Antes mesmo de receber uma camada de asfalto, a porção central da BR-319, uma rodovia com extensão de aproximadamente 800 km que conecta Manaus (AM) a Porto Velho, já está causando danos significativos à Floresta Amazônica.
A mera perspectiva de pavimentação desencadeou um aumento no desmatamento e nas queimadas em várias áreas, estendendo-se até mesmo às estradas estaduais conectadas a ela. No entanto, para além da devastação ambiental, essa controversa obra pode se tornar um vetor para doenças infecciosas, semelhantes à COVID-19, disseminadas por microorganismos presentes na vida selvagem local.
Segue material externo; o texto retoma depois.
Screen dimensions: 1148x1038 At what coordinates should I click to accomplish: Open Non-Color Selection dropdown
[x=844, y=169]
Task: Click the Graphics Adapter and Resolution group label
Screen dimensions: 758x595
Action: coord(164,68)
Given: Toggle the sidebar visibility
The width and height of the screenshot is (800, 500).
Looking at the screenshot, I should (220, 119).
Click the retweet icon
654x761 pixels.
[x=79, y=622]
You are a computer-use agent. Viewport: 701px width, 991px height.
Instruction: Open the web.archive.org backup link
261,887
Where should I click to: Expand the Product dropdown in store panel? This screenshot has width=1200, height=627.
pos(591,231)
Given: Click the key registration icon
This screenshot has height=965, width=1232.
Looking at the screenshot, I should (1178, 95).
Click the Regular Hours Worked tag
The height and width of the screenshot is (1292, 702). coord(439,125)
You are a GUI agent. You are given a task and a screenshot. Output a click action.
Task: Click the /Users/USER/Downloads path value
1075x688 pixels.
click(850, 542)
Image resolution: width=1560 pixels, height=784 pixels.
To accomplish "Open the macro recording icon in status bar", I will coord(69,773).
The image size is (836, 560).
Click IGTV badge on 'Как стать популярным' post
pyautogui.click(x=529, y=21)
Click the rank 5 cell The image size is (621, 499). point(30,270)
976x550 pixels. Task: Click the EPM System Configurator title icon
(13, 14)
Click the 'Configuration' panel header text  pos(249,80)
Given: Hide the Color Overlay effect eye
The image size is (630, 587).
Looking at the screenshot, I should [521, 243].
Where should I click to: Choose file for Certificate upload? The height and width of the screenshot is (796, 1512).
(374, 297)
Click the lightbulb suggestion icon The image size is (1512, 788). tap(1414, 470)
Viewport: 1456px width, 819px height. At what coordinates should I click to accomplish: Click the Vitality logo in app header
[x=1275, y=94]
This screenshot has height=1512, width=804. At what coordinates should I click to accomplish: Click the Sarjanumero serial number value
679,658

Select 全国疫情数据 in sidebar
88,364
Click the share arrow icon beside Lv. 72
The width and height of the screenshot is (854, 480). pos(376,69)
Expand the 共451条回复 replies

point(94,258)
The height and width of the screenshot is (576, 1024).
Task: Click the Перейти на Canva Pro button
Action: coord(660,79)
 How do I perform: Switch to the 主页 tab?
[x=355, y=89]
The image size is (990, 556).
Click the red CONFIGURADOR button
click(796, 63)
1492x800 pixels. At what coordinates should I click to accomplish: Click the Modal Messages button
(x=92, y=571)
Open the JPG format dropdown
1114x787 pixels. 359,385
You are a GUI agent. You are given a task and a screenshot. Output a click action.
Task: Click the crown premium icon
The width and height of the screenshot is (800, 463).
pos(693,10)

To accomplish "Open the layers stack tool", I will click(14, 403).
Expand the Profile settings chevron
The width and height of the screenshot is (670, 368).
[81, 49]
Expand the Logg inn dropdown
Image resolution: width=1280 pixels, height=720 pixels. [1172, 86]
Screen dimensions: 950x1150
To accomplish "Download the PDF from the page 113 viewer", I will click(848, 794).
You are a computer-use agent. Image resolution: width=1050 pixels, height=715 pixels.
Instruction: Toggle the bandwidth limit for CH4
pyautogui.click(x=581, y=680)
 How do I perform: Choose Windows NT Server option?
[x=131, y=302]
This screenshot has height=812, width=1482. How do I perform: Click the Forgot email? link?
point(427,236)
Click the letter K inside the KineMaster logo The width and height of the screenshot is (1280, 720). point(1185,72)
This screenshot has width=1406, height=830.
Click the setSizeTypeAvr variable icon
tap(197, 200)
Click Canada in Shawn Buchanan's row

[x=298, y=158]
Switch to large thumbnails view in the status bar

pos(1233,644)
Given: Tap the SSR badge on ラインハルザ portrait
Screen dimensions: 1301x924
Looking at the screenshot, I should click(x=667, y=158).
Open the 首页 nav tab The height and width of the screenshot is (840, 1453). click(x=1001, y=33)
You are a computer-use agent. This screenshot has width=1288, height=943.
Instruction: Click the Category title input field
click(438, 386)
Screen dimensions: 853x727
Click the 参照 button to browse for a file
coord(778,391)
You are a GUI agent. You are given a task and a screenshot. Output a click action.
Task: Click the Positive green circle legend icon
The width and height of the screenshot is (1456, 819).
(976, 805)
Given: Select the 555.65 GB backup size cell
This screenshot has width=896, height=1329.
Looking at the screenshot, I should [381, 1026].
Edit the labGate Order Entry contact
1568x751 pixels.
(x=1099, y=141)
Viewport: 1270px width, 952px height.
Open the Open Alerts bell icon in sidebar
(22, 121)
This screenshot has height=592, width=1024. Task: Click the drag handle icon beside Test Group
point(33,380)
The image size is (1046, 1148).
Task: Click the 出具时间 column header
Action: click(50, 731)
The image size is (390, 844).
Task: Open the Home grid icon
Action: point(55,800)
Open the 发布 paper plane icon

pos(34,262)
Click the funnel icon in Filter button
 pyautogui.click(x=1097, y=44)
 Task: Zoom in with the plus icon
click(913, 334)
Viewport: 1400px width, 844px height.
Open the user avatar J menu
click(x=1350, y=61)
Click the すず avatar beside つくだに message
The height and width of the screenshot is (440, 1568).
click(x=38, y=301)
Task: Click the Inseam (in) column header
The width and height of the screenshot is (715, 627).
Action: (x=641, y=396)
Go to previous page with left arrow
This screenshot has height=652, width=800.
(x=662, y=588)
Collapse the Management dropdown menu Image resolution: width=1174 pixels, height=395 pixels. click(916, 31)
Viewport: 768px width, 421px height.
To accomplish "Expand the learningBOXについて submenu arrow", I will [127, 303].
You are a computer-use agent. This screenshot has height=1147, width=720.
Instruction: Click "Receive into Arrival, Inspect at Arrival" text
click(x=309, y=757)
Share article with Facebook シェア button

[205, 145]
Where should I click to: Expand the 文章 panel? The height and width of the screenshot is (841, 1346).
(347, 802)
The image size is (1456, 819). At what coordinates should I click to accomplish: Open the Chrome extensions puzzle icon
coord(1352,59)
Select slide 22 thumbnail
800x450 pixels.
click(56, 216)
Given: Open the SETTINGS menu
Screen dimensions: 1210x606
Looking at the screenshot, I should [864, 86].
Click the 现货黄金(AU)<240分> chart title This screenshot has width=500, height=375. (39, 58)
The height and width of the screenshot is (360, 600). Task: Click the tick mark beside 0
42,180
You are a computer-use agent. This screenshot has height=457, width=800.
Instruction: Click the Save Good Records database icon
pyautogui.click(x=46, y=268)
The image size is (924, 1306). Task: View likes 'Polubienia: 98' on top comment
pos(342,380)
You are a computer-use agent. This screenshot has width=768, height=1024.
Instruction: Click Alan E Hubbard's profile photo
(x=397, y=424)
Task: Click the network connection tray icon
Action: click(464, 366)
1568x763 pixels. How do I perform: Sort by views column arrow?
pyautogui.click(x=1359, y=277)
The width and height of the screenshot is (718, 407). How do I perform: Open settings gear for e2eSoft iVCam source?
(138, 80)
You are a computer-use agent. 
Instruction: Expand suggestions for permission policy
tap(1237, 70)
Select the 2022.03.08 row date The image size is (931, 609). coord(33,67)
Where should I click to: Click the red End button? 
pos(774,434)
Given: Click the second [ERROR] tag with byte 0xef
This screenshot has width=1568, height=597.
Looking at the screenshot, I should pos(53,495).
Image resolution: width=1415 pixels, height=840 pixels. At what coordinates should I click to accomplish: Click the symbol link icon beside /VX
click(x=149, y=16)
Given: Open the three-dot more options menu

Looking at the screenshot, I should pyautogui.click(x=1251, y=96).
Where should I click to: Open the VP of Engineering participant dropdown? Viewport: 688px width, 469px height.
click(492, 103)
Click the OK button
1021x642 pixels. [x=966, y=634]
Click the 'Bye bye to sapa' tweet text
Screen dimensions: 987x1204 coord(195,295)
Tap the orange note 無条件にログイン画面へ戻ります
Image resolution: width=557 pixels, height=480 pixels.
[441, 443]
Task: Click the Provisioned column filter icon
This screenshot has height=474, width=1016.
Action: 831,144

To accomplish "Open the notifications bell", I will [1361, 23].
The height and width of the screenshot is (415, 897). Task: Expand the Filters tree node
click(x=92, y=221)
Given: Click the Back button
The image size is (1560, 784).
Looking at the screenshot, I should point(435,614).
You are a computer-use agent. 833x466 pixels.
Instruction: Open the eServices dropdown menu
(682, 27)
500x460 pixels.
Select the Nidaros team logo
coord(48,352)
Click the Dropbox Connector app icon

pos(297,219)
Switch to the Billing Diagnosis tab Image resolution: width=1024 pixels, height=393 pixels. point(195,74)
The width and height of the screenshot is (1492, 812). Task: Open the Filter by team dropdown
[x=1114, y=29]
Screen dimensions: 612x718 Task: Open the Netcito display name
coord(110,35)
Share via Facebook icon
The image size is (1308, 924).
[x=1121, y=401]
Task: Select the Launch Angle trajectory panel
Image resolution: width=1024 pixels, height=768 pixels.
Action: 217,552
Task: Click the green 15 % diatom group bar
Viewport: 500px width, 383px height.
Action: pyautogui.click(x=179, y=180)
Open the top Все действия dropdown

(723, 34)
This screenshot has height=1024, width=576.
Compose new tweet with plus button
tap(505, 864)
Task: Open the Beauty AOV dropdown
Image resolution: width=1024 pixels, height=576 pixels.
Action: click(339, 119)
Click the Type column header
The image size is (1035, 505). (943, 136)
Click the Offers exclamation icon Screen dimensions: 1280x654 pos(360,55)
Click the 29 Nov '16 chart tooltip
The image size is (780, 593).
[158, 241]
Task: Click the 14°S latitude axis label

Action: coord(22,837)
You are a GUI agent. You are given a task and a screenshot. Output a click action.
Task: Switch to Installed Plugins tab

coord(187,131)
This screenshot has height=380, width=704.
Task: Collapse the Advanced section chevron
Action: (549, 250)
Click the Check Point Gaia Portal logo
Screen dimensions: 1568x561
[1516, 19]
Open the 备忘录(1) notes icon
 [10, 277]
É o que revela um artigo publicado na revista científica Nature pelos pesquisadores Lucas Ferrante, da Universidade Federal do Amazonas (UFAM), e Guilherme Becker, da Universidade Estadual da Pensilvânia (EUA). De acordo com eles, a pavimentação do trecho central pode comprometer as metas climáticas, acelerando a perda de biodiversidade no bioma e possibilitando o surgimento de zoonoses – doenças infecciosas transmitidas de animais para seres humanos – que poderiam desencadear novas pandemias.
“Ferrante, em entrevista ao jornal O Globo, explica que esta porção da floresta é o maior reservatório de patógenos do nosso planeta, incluindo vírus, fungos, bactérias e príons. O asfaltamento aumentará tanto o desmatamento quanto a mobilidade humana na região. Esses fatores tendem a facilitar a transmissão de doenças zoonóticas, o que poderia resultar em uma série de pandemias e agravar as disparidades na saúde pública”, esclarece o texto.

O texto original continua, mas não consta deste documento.